La soirée était vraiment bien, la musique à la hauteur de mes espérances, mais le plus intéressant était au final les co-fêteurs et leurs différents styles de danse. Mina, pour commencer par mon accompagnatrice, était tout de suite super à l'aise et ses origines afghanes sont vite apparues évidentes ! Il y avait aussi pas mal de "vrais" Indiens, en saris et connaissant toutes les chansons par coeur. Les hommes ont vraiment une étrange façon de danser... surtout quand ils montent sur scène pour faire montre de leurs prouesses artistiques. Il y avait les couples mixtes, qui inversaient pour une soirée les rôles d'autochtones et d'expatriés. Les néo-non-indigènes faisaient de leur mieux pour s'adapter à leur nouvelle culture, parfois en vain. Et surtout, il y avait les plus intéressants : les baba-cools allemands en sandales et saris qui venaient se remémorer leur voyage à Bombay en 1969, dont le style mêlait nostalgie et transe.

Le reste du week end a été moins exotique, mais tout aussi agréable en particulier le festival spontané de musique de rue dans... ma rue, dont je suis actuellement en train de profiter depuis la terrasse ensoleillée de mon café internet (bon, ce n'est pas Bamako non plus, je suis en gros manteau...).

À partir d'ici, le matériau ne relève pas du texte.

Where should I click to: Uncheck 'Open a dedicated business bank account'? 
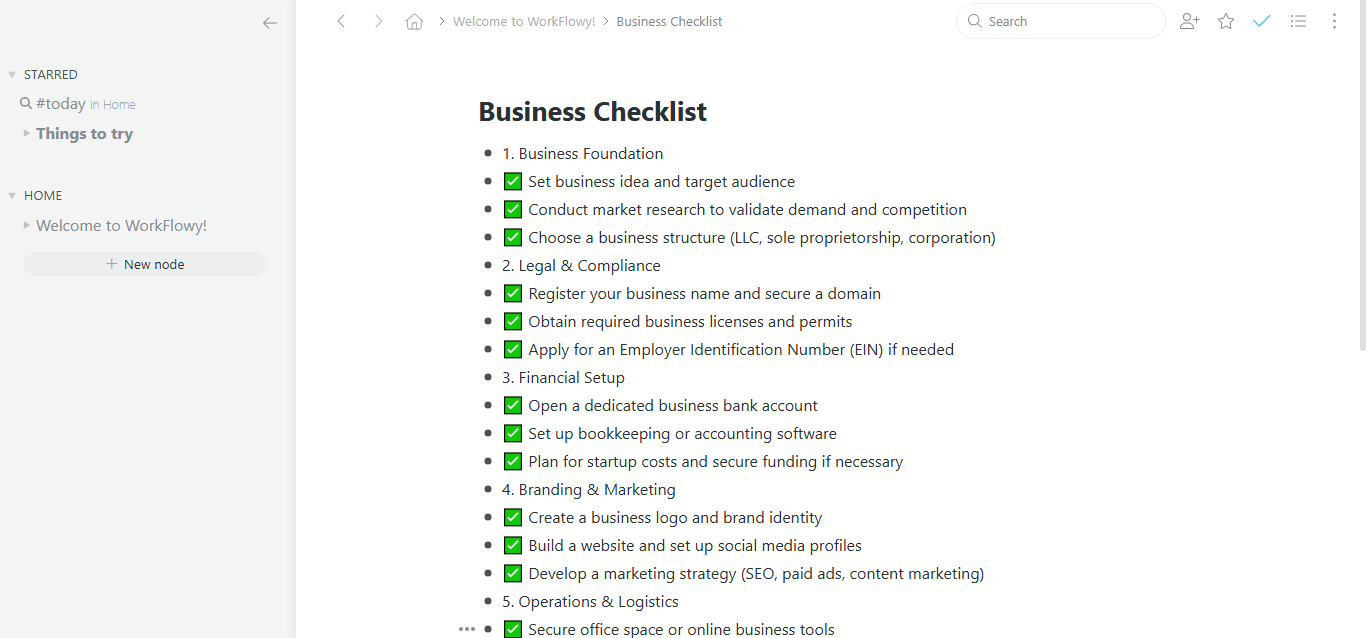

Ma soeur m'a annoncé hier qu'elle m'offrait pour mon anniversaire un petit séjour à Barcelone en sa compagnie entre Noël et le Nouvel An. J'attends vos bonnes adresses avec impatience !

25 octobre 2005

De la hiérarchisation importancielle dans l'actualité allemande

Je sais je sais, ca fait une petit bout de temps que mes empechements technologiques ont entrainé un silence des plus sliencieux. J'en suis navrée, et j'espère pouvoir mettre tres bientot en ligne ma production littéraire du week end.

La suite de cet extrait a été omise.